## GOAL OF THE EXERCISE
Reproduce all of the data below verbatim, keeping every line unchanged.

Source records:
—————

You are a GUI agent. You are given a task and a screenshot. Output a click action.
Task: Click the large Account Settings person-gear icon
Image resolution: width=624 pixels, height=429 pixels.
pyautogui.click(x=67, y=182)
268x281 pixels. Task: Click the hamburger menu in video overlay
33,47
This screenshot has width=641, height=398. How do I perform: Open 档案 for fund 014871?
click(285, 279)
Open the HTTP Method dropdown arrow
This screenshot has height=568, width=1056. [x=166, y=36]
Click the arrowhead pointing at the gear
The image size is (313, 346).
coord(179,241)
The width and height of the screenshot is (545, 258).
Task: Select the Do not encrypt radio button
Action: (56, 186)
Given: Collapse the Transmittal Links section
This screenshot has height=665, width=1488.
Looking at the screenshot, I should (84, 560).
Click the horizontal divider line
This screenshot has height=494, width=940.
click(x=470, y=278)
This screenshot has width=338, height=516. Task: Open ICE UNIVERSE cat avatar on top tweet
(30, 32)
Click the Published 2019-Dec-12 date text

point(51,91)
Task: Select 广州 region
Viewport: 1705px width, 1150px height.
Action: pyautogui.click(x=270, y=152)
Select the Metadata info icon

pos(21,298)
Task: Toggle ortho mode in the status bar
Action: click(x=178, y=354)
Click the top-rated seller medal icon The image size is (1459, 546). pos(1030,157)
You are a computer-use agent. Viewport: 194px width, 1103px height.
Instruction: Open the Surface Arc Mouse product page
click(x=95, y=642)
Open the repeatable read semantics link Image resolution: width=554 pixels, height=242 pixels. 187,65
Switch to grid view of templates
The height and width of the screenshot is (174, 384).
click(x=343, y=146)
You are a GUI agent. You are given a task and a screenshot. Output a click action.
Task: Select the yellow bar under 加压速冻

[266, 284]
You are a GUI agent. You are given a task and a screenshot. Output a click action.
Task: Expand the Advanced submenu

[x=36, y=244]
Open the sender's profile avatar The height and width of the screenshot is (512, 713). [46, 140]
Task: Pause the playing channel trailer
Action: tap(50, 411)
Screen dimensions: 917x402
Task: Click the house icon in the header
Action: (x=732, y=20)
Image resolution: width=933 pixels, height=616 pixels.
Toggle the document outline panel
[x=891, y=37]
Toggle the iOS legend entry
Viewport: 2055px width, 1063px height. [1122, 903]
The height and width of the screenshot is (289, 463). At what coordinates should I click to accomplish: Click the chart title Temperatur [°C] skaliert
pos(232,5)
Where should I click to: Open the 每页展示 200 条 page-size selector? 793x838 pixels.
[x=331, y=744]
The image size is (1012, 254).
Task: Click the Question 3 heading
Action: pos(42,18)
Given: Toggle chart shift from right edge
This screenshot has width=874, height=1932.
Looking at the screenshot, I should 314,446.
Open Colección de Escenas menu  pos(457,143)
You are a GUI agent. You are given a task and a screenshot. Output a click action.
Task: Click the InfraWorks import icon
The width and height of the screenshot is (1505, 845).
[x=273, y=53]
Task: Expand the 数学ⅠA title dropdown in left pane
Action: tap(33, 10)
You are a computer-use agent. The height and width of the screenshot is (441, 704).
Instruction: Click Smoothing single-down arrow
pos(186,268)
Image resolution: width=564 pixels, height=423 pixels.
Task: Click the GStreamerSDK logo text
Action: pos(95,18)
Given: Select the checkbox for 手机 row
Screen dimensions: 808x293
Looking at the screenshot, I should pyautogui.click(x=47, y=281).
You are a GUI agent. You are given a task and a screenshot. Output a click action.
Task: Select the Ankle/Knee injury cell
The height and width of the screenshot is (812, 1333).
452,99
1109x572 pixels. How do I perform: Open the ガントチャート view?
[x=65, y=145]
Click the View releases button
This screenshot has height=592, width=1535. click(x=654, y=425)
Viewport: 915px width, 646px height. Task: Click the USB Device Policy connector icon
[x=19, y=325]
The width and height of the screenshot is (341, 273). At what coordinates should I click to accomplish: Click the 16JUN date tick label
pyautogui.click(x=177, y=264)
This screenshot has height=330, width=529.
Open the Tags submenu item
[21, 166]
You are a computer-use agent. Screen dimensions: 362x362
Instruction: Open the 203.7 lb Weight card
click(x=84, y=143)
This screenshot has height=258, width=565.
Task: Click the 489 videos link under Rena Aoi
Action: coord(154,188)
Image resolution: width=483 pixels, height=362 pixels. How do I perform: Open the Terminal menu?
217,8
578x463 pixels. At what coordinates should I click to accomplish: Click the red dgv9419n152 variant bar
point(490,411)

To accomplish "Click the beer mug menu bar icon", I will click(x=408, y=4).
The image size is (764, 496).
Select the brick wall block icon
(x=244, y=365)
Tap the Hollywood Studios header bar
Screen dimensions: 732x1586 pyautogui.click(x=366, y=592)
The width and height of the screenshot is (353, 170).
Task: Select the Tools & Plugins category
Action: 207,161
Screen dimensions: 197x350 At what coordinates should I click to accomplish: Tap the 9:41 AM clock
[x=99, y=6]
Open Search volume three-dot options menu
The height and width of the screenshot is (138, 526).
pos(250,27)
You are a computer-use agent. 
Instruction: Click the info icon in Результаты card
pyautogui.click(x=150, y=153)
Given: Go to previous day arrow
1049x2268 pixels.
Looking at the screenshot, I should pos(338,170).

—————

## THE SOLUTION
You are a GUI agent. You are given a task and a screenshot. Output a click action.
Task: Click the large Account Settings person-gear icon
Image resolution: width=624 pixels, height=429 pixels.
pyautogui.click(x=67, y=182)
268x281 pixels. Task: Click the hamburger menu in video overlay
33,47
This screenshot has width=641, height=398. How do I perform: Open 档案 for fund 014871?
click(285, 279)
Open the HTTP Method dropdown arrow
This screenshot has height=568, width=1056. [x=166, y=36]
Click the arrowhead pointing at the gear
The image size is (313, 346).
coord(179,241)
The width and height of the screenshot is (545, 258).
Task: Select the Do not encrypt radio button
Action: (56, 186)
Given: Collapse the Transmittal Links section
This screenshot has height=665, width=1488.
Looking at the screenshot, I should (84, 560).
Click the horizontal divider line
This screenshot has height=494, width=940.
click(x=470, y=278)
This screenshot has width=338, height=516. Task: Open ICE UNIVERSE cat avatar on top tweet
(30, 32)
Click the Published 2019-Dec-12 date text

point(51,91)
Task: Select 广州 region
Viewport: 1705px width, 1150px height.
Action: pyautogui.click(x=270, y=152)
Select the Metadata info icon

pos(21,298)
Task: Toggle ortho mode in the status bar
Action: click(x=178, y=354)
Click the top-rated seller medal icon The image size is (1459, 546). pos(1030,157)
You are a computer-use agent. Viewport: 194px width, 1103px height.
Instruction: Open the Surface Arc Mouse product page
click(x=95, y=642)
Open the repeatable read semantics link Image resolution: width=554 pixels, height=242 pixels. 187,65
Switch to grid view of templates
The height and width of the screenshot is (174, 384).
click(x=343, y=146)
You are a GUI agent. You are given a task and a screenshot. Output a click action.
Task: Select the yellow bar under 加压速冻

[266, 284]
You are a GUI agent. You are given a task and a screenshot. Output a click action.
Task: Expand the Advanced submenu

[x=36, y=244]
Open the sender's profile avatar The height and width of the screenshot is (512, 713). [46, 140]
Task: Pause the playing channel trailer
Action: tap(50, 411)
Screen dimensions: 917x402
Task: Click the house icon in the header
Action: (x=732, y=20)
Image resolution: width=933 pixels, height=616 pixels.
Toggle the document outline panel
[x=891, y=37]
Toggle the iOS legend entry
Viewport: 2055px width, 1063px height. [1122, 903]
The height and width of the screenshot is (289, 463). At what coordinates should I click to accomplish: Click the chart title Temperatur [°C] skaliert
pos(232,5)
Where should I click to: Open the 每页展示 200 条 page-size selector? 793x838 pixels.
[x=331, y=744]
The image size is (1012, 254).
Task: Click the Question 3 heading
Action: pos(42,18)
Given: Toggle chart shift from right edge
This screenshot has width=874, height=1932.
Looking at the screenshot, I should 314,446.
Open Colección de Escenas menu  pos(457,143)
You are a GUI agent. You are given a task and a screenshot. Output a click action.
Task: Click the InfraWorks import icon
The width and height of the screenshot is (1505, 845).
[x=273, y=53]
Task: Expand the 数学ⅠA title dropdown in left pane
Action: tap(33, 10)
You are a computer-use agent. The height and width of the screenshot is (441, 704).
Instruction: Click Smoothing single-down arrow
pos(186,268)
Image resolution: width=564 pixels, height=423 pixels.
Task: Click the GStreamerSDK logo text
Action: pos(95,18)
Given: Select the checkbox for 手机 row
Screen dimensions: 808x293
Looking at the screenshot, I should pyautogui.click(x=47, y=281).
You are a GUI agent. You are given a task and a screenshot. Output a click action.
Task: Select the Ankle/Knee injury cell
The height and width of the screenshot is (812, 1333).
452,99
1109x572 pixels. How do I perform: Open the ガントチャート view?
[x=65, y=145]
Click the View releases button
This screenshot has height=592, width=1535. click(x=654, y=425)
Viewport: 915px width, 646px height. Task: Click the USB Device Policy connector icon
[x=19, y=325]
The width and height of the screenshot is (341, 273). At what coordinates should I click to accomplish: Click the 16JUN date tick label
pyautogui.click(x=177, y=264)
This screenshot has height=330, width=529.
Open the Tags submenu item
[21, 166]
You are a computer-use agent. Screen dimensions: 362x362
Instruction: Open the 203.7 lb Weight card
click(x=84, y=143)
This screenshot has height=258, width=565.
Task: Click the 489 videos link under Rena Aoi
Action: coord(154,188)
Image resolution: width=483 pixels, height=362 pixels. How do I perform: Open the Terminal menu?
217,8
578x463 pixels. At what coordinates should I click to accomplish: Click the red dgv9419n152 variant bar
point(490,411)

To accomplish "Click the beer mug menu bar icon", I will click(x=408, y=4).
The image size is (764, 496).
Select the brick wall block icon
(x=244, y=365)
Tap the Hollywood Studios header bar
Screen dimensions: 732x1586 pyautogui.click(x=366, y=592)
The width and height of the screenshot is (353, 170).
Task: Select the Tools & Plugins category
Action: 207,161
Screen dimensions: 197x350 At what coordinates should I click to accomplish: Tap the 9:41 AM clock
[x=99, y=6]
Open Search volume three-dot options menu
The height and width of the screenshot is (138, 526).
pos(250,27)
You are a computer-use agent. 
Instruction: Click the info icon in Результаты card
pyautogui.click(x=150, y=153)
Given: Go to previous day arrow
1049x2268 pixels.
Looking at the screenshot, I should pos(338,170).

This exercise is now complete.